こんにちは。BigWaveといいます。公立中学校の現役教頭です。奇妙な生態を持つ教師「教頭」。BigWaveのアジトはそんな「教頭先生」の頭の中を公開する教頭ブログです。

→「例年通り」を言語化して不安を減らす
もう15年も前の話です。教諭として初めての異動がありました。
どこの学校も4月1日から会議と研修、準備に大忙しになると思います。着任した学校も例外ではなく、着任後息をつく暇もなく大忙しになりました。その矢先、教員生活初めて精神的にしんどいなと思ったことがおこりました。
それが「例年通り」です。
大阪の中学校では、中1年時に構成された教師チームが、基本的に卒業までの3年間持ち上がることが理想とされています。
チームのメンバーは少しずつ変わっていくのですが、学年主任と中心となる担任陣が残っていると、同じ「めぐり」として取組みが熟成されていきます。
当時の私は、そういった「めぐっている」学年チームに飛び込みで入る形になりました。
4月当初の学年会で、集団づくりや総合の取組などの基本的な方針を確認するのですが、かなりの頻度で「例年通り」が出てきました。
もちろん自分としては「???」となります。今ならそこで「例年通りって何ですか?」と聞くと思うのですが、当時はまだまだ部外者と言う意識が高く、すべてが当たり前に進んで行く会議の中で、疑問点を聞くことができませんでした。
結局、事あるごとに「例年通り」の内容をこちらから聞きに行くといった構図が出来上がりました。「例年通り」を理解できないことに疎外感も感じるようになりました。教師になって初めて、メンタル的にしんどいなと感じるようになりました。
みなさんの学校ではどうでしょうか?「例年通り」で片づけていることはありませんか?
「例年通り」は検討時間や情報共有時間が短縮でき、取組みが熟成されていく一つの方法だと思います。(くわしくはコチラ)例年通りの積み重ねが伝統を作っていくので、全てが悪いとは思っていません。
ただ教師は着任後いきなり現場の最前線に立ちます。それだけでもかなりの不安と緊張に襲われます。
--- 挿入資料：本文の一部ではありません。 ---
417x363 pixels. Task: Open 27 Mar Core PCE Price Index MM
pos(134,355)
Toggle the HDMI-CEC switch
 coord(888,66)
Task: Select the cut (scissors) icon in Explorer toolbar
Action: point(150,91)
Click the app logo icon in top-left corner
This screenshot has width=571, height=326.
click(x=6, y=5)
加えて、周りの先生が何をするのかが分からない状況はマイナスでしかありません。
新しく来た先生方が、すでにいる先生方と同じにはもちろんなれませんが、できるだけ不安を無くし、サポートしていく環境があることを伝えるのは、先生方のメンタルの安定には重要だと考えています。
私の昔話に戻って、少し経ってから分かったのですが、同じタイミングで同じ学年に飛び込みで入られた先生も、この「例年通り」がしんどいと感じていたようで、私だけじゃなかったんだとめちゃくちゃ安心したのを今でも鮮明に覚えています。
その後、学年主任や教務主任になったのですが、できるだけ「例年通り」を無くそうと努力しました。

もうすぐ新年度が始まります。3学期はその準備期間です。
4月1日に新しい先生方が期待と不安を胸に着任されます。その不安を少しでも少なくするために、今できることは何でしょうか?
その内の一つとして、「例年通り」は便利な共通言語ではなく、不安をあおるフレーズだと先生方全員で確認するのはどうでしょうか?
その上で、4月に結成する新しいチームが同じ目的意識を持って行動できるように、今年度の取組の振り返りができれば、持続可能な職員室に一歩近づけると思います。
「例年通り」を無くすには、「例年通り」の内容を言語化する必要があります。例えば風紀面の指導では、どのポイントをどういった基準で、どのような対応をするかなどです。
今までやってきた「例年通り」の内容を言語化するには時間がかかります。そして時間を掛けて言語化していくと、「そもそもなんでこれやっているの?」といった疑問も出てきます。
「例年通り」にも目的があります。その目的を共有しないまま「例年通り」だけ行えば、まさに手段の目的化、例年通りにやることが目的になっているということです。
「例年通り」の言語化と共に、目的を明確にし、それら全てを新しく来た先生方と共有できれば最高です。前年度からいた先生方にとっても、改めて目的を再確認する良い機会になります。
昔話の後日談ですが、「例年通りの言語化・目的の明確化」に取り組んでいた中、襲ってきたのがコロナです。国を挙げての対応に右往左往しましたが、学校での対応も「例年通り」を壊すことから始まりました。あの時、「例年通り」って、こんなにも簡単に変えることができるんだと実感しました。